WHEN IT COMES to dealing with email pitches, managing editor Craig Thomas (Letters, last issue) prefers a technique called “silent rejection” to a civil and speedy “no thank you”.
This fascinating idea needs some more explanation. How long after sending their pitches, for example, should freelances consider themselves silently rejected? Minutes? Days? Months?
How is the freelance to know the difference between being silently rejected and silently ignored?
The feeling is very similar, yet freelances who have given up hope for an idea frequently find themselves commissioned by an editor who hadn’t bothered to tell them they liked it.
The uncertainty this produces amounts to a restraint of trade. You can’t pitch the same idea to a rival publication because you don’t know if you’ve been rejected.
It is also bad for the publication. Just because an editor doesn’t like one idea doesn’t mean they won’t like the next one. But there won’t be a next one if they’ve treated the freelance with such contempt.
Yes, editors are busy — I know, I used to be one — but the thing that makes them busy is dealing with writers. That’s the job.
And there was I thinking journalism had something to do with communication.
Mark Fisher
Edinburgh Freelance Branch
I AGREE with Nick Inman (Gripe, March issue) that communication with editors has changed thanks (or no thanks) to modern communication methods.
So now I promise to reply to all and sundry who email me, no matter how useless or random.

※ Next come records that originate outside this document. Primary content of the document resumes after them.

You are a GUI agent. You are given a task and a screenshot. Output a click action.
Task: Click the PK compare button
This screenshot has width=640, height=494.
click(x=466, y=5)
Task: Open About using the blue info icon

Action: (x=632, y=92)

I’ll do that from the day I get, as Nick presumes I already have, a “generous salary and index-linked pension scheme” — and perhaps an ivory tower where I can bask in the unremitting glory of being an editor.

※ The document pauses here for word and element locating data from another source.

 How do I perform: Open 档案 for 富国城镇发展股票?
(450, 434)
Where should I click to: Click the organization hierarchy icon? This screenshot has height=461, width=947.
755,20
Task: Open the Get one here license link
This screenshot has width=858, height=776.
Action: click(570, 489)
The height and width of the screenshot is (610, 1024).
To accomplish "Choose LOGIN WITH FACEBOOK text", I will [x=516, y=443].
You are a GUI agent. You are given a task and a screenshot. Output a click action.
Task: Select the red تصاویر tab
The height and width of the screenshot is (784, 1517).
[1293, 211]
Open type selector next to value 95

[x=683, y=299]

Is this the “all-pervading pessimism of the media” which Nick’s ignored book concerned, or is it just me being an underpaid, overworked, grumpy old editor who has had to get a second job to support his family?
Gary O’Keeffe
Editor, North London and Herts Newspapers, Enfield
IN CASE the Morning Star’s many protectors (and Nick Inman) missed it, that illustrious newspaper did publish a handsome and approving page lead critique of his The Optimist’s Handbook, by Paul Donovan.